Existem inúmeras variedades de puja. O Puja pode tanto ser realizado por um sacerdote como por um devoto, num ritual ou mesmo nas oferendas diárias, podendo ser de um incenso, uma flor, um pouco d’água, uma fruta e coisas simples sem contaminação. As variações podem ser quanto à duração, ao número de divindades adoradas, pode ter um caráter público ou privado e ainda ser feito mais de uma vez por dia. Requer uma preparação anterior cujas recomendações são tomar um banho antes do ritual e não alimentar-se antes, o que garantiria, segundo a crença, qualidades satívicas (harmoniosas) e uma completa concentração. O Puja também é realizado em ocasiões especiais, o que dá o nome específico daquele Puja, tais como, Durga Puja, Lakshimi Puja, Ganhesha Puja, Shiva Ratri Broto.

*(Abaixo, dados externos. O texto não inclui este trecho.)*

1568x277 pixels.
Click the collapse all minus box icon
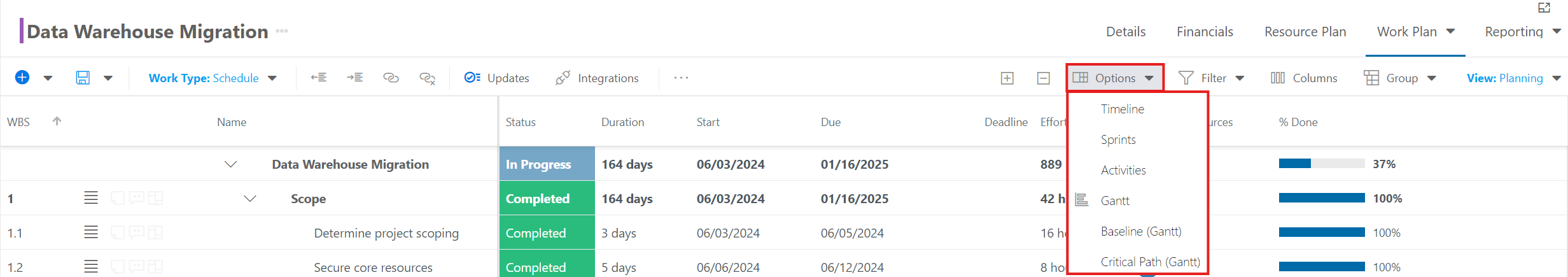[x=1044, y=78]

O Puja consiste de meditação (dhyana), austeridade (tapa), cânticos (mantra), leitura das escrituras (svadhyaya), oferendas (bhog) e prostrações (panchanga ou ashtanga, pranama, dandavat). Geralmente se conclui com aarti (dedicação final) para a divindade. As partes de um puja são invocação, ofertas, preces, conclusão e imersão. Cada uma destas partes deve ser realizada segundo regras precisas que foram transmitidas pelos rishis (sábios) antigos através dos Vedas.

Na Índia, a prática do Puja de forma privada é considerada algo muito sério e integra o cotidiano das famílias que são praticantes do hinduísmo. Alguns devotos o praticam antes de saírem de casa para o trabalho, antes de um evento importante, para atrair bênçãos ou para transformar um evento em um fato auspicioso.